═════ INFORMATION SUPPLIED ═════

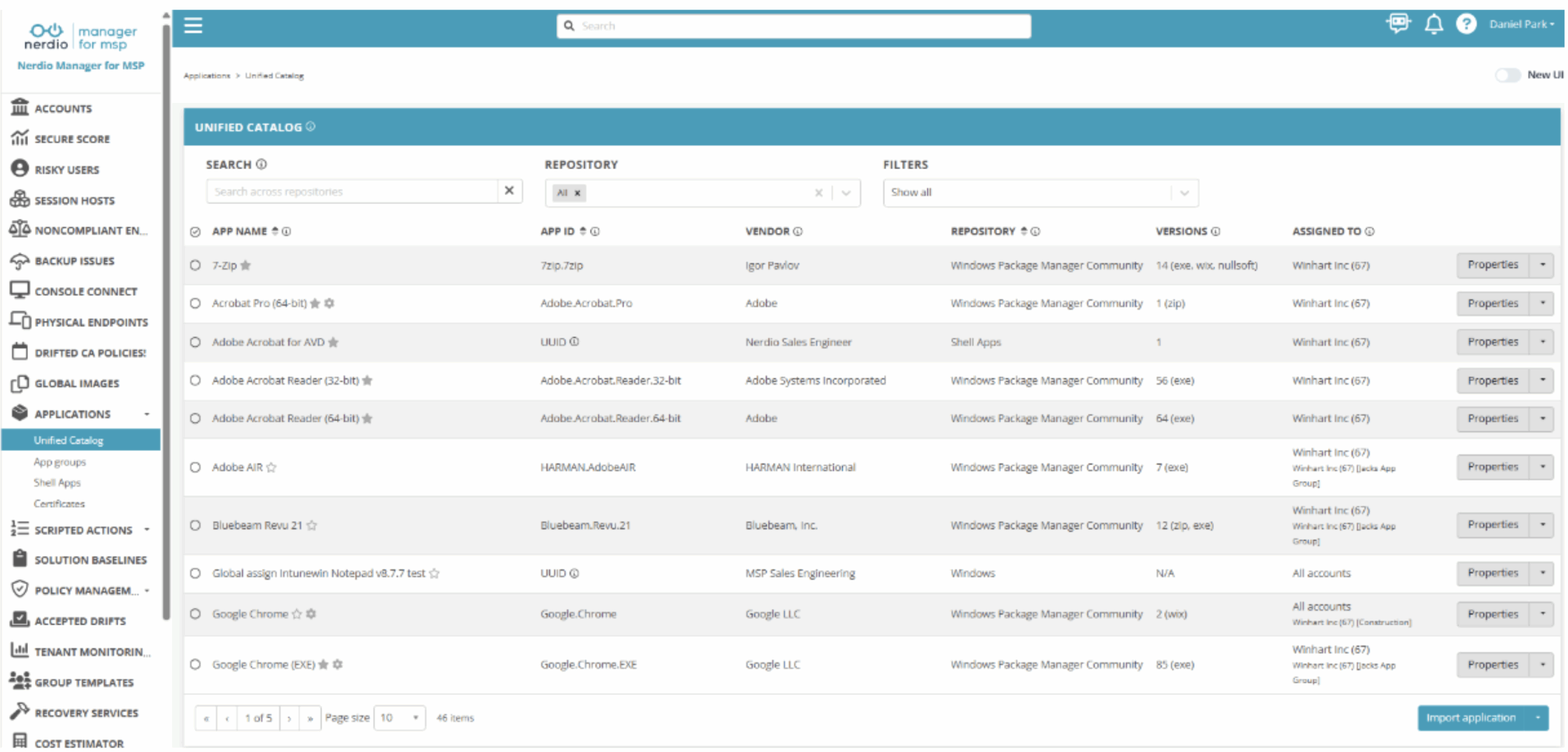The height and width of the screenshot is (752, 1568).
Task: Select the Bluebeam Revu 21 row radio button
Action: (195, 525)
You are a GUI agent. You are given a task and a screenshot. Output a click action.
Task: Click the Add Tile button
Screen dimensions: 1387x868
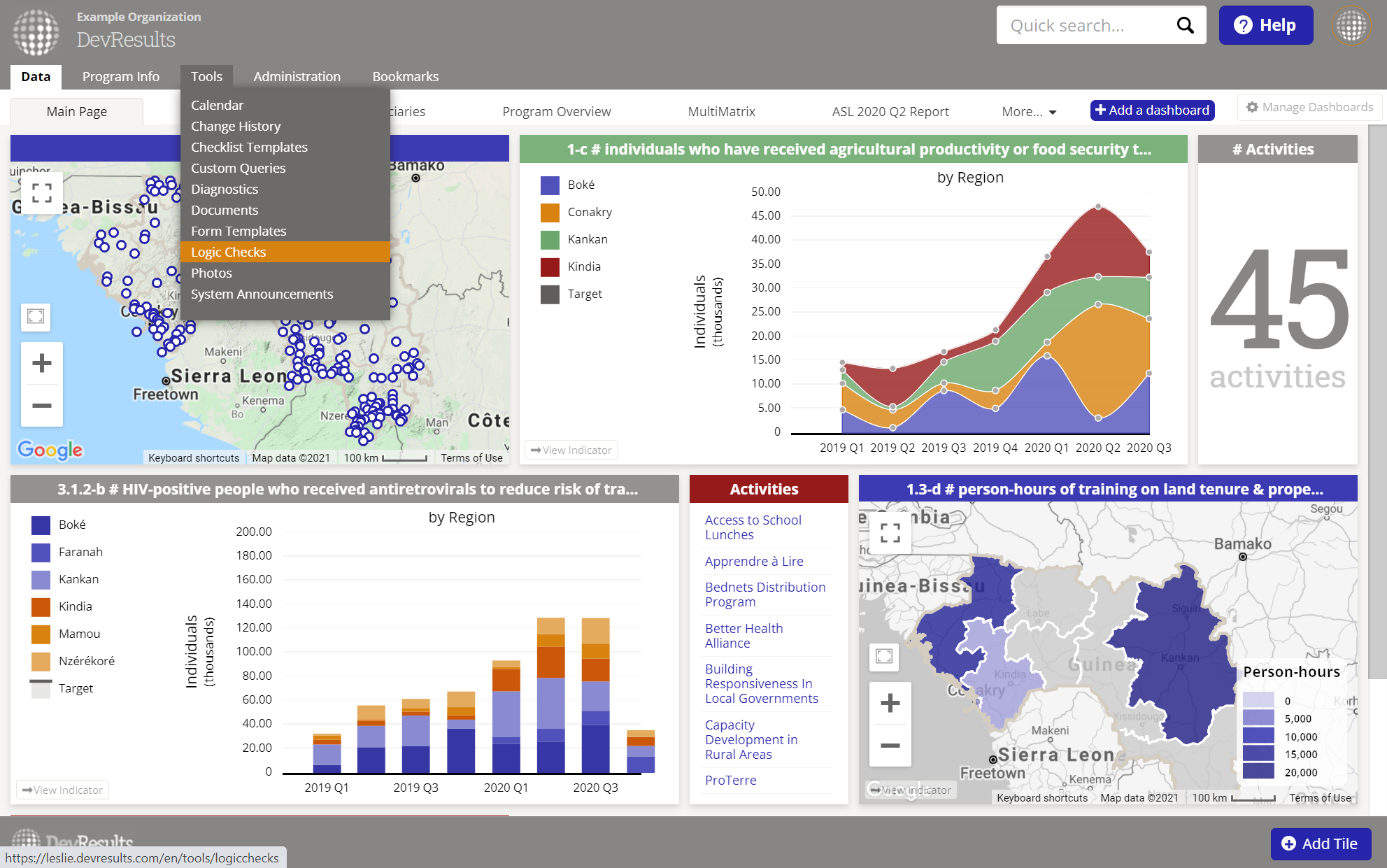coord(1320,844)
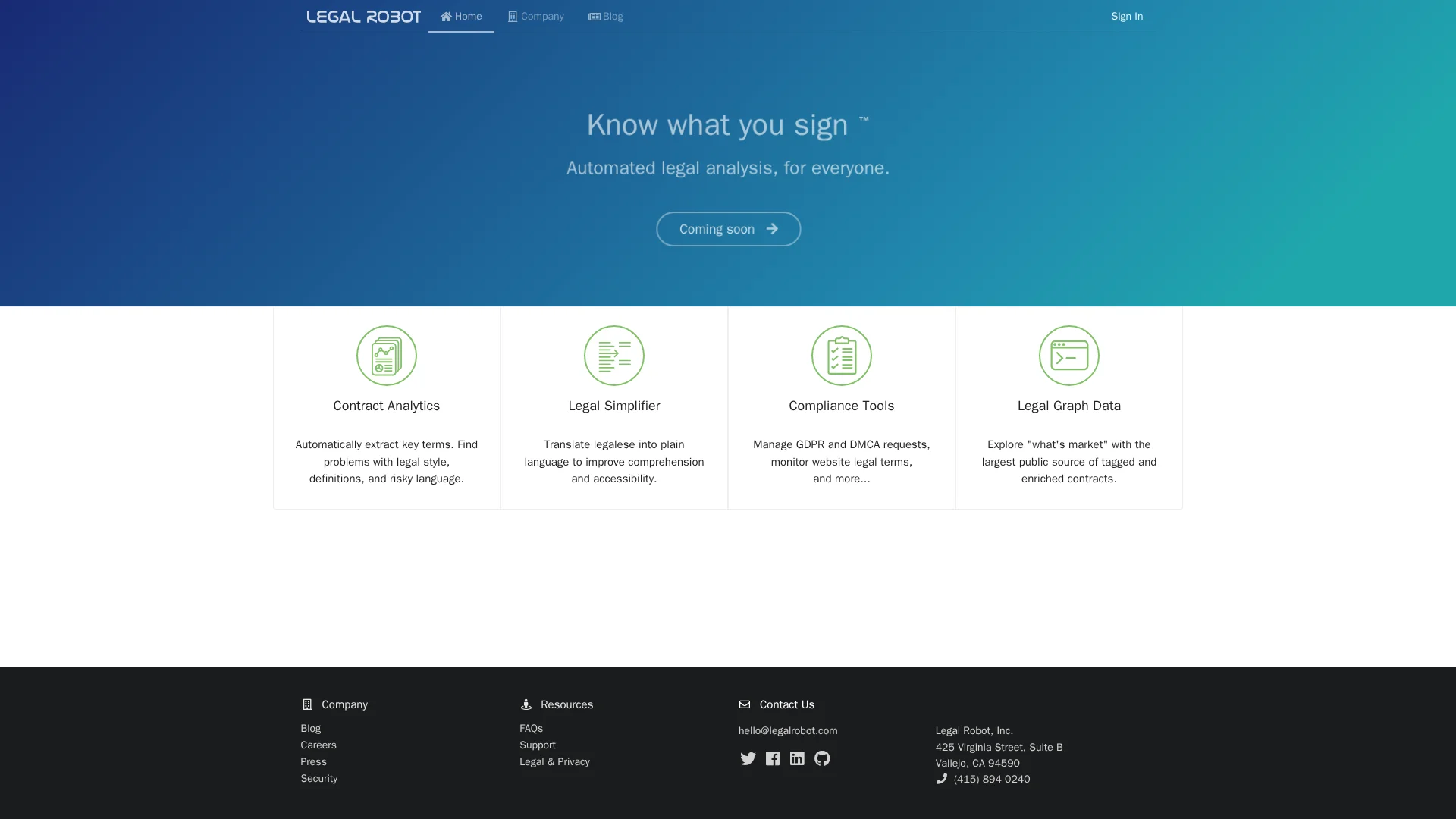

═════

Please return exactly, and only, the lines from the one containing "Task: Click the Add Tile button" through the end of the records, with both end lines kept and every picture dropped.

Task: Click the Add Tile button
Screen dimensions: 1387x868
coord(1320,844)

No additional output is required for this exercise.